Gone unchecked, standard kitchen cleaning procedures can result in unintended consequences and costs. Here, we revisit our archives to air a couple of equipment cleaning mistakes that persist—and that you’ll want to sidestep:

Never power wash the outside of your powered sink, says Smart Care’s Steve Pfaehler, senior technical trainer and a CFESA master technician, as its control compartment “is water-resistant—but not waterproof.” Once water infiltrates the compartment, a new controller and associated parts are the likely fix.

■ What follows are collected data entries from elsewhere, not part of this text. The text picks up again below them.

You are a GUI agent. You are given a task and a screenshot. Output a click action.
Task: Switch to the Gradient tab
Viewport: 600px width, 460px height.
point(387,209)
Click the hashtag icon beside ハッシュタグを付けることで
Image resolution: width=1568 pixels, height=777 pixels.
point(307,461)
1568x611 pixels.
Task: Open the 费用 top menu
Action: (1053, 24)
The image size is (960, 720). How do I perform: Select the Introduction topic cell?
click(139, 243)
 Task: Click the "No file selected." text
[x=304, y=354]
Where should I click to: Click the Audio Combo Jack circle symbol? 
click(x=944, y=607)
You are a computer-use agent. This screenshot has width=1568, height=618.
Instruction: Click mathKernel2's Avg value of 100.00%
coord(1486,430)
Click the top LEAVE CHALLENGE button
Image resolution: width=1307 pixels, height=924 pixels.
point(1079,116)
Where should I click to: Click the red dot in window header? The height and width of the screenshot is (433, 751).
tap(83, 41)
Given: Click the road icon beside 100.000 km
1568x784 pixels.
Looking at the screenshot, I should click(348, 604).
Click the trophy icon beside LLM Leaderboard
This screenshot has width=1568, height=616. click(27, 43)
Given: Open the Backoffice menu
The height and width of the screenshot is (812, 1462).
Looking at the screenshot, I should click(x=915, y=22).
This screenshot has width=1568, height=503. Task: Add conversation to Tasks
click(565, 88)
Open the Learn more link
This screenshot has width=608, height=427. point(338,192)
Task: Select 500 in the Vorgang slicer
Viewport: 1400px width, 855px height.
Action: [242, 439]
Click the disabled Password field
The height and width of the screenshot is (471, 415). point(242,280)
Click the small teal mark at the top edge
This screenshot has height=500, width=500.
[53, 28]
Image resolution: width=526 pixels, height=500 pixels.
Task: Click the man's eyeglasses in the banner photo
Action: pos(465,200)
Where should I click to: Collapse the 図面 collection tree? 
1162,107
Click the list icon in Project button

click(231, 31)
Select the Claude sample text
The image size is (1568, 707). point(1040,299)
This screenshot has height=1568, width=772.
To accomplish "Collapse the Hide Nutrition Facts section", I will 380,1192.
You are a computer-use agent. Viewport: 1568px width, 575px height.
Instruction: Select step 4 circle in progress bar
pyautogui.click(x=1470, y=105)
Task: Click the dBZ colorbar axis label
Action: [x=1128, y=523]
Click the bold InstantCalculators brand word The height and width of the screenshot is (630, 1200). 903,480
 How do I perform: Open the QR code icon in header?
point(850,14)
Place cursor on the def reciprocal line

Powered sink repairs costs vary from a few hundred dollars to a few thousand depending on what broke, Pfaehler says.

The “sheet pan method” for cleaning gas grills is a common mishap, says Cliff Kolinger, a technician with EMR in Salisbury, Md. But, when employees put the sheet over the grates and crank the heat to high to burn off leftover food, Kolinger says that excess heat collecting at the front of the unit can cause problems, recalling one service call where the customer said their knobs were melting. “I just happened to be fortunate enough to see the cooks [use the sheet pan method], because otherwise there is no reason for that to happen,” Kolinger says. Instead, he recommends using a grill brush to keep grates clean. He added that more common than melting knobs is cast iron grill grates that warp from excessive heat.

Soda water soaks aren’t enough to effectively clean soda fountain nozzles, says Robert DePue, a technician at Sam Service’s office in Suwanee, Ga. “That’s just CO2 in water; you’re not actually cleaning anything,” DePue clarifies. Rather, he recommends soaking the nozzles in hot water (though not too hot that you can’t put your hands in it) mixed with food-equipment safe sanitizer, and then scrubbing each nozzle with a toothbrush or similar tool.

Besides educating staff on the above misconceptions, technicians remind operators to follow manufacturer-specific recommendations (like, say which dish soap to use with a powered sink).